● PROMPT
For the material below, output exactly the span from the line with "Task: Click the Settings gear icon" to the line with "The image size is (965, 479).", including both, and nothing besides.

● EXTRACTED MATERIAL
○ ○ ○
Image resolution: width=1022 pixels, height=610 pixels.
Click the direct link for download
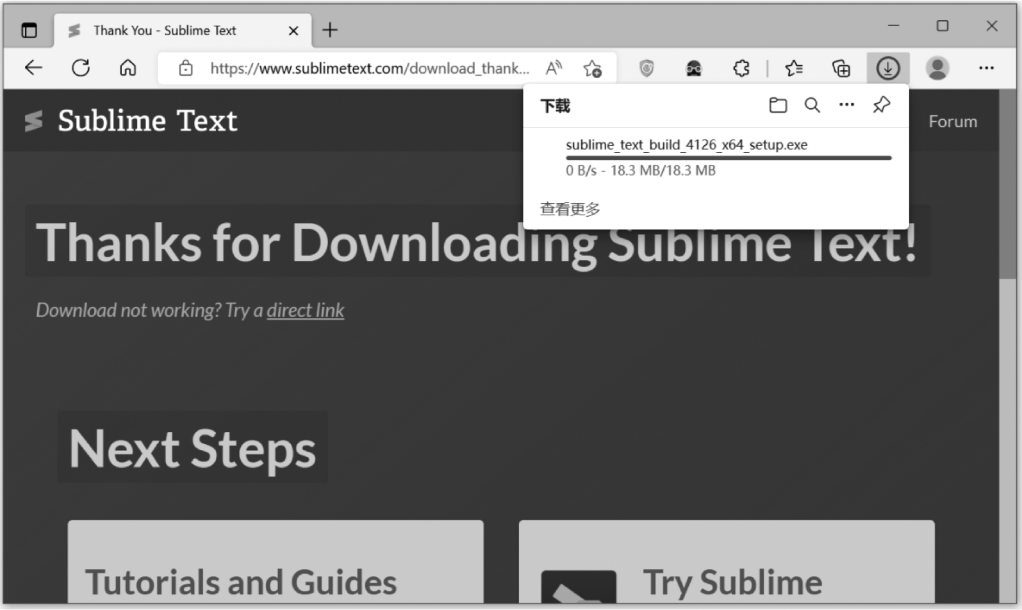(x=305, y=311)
○ ○ ○
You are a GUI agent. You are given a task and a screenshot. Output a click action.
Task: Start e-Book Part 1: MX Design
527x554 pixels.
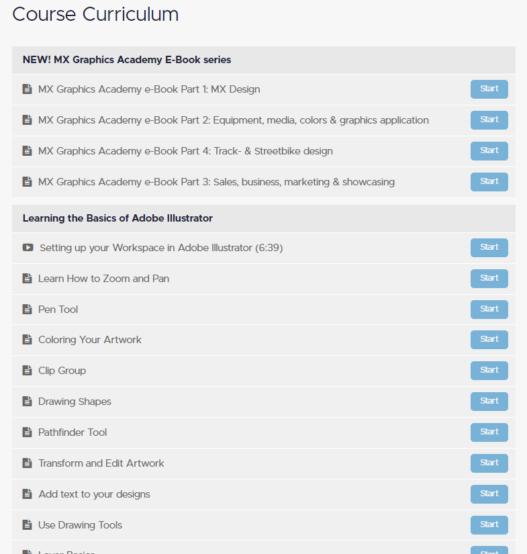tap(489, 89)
○ ○ ○
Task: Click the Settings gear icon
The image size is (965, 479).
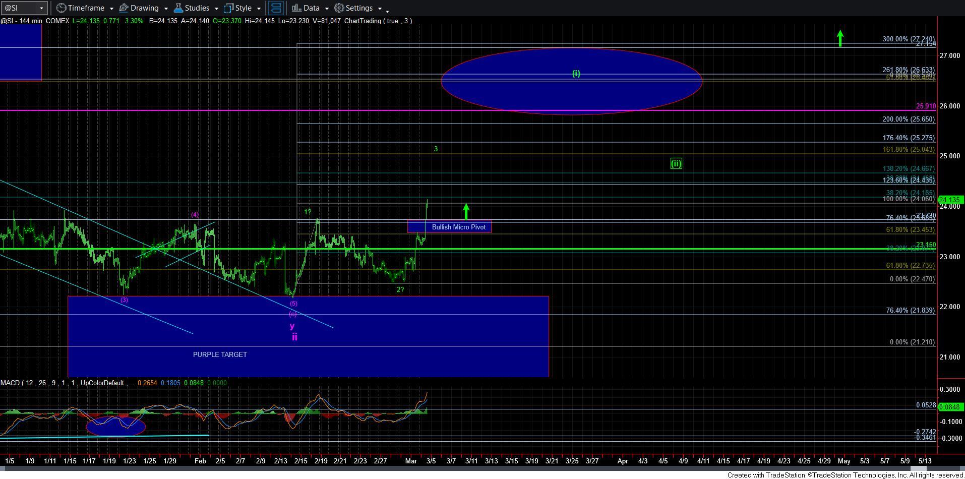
○ ○ ○
● SOLUTION
Task: Click the Settings gear icon
The image size is (965, 479).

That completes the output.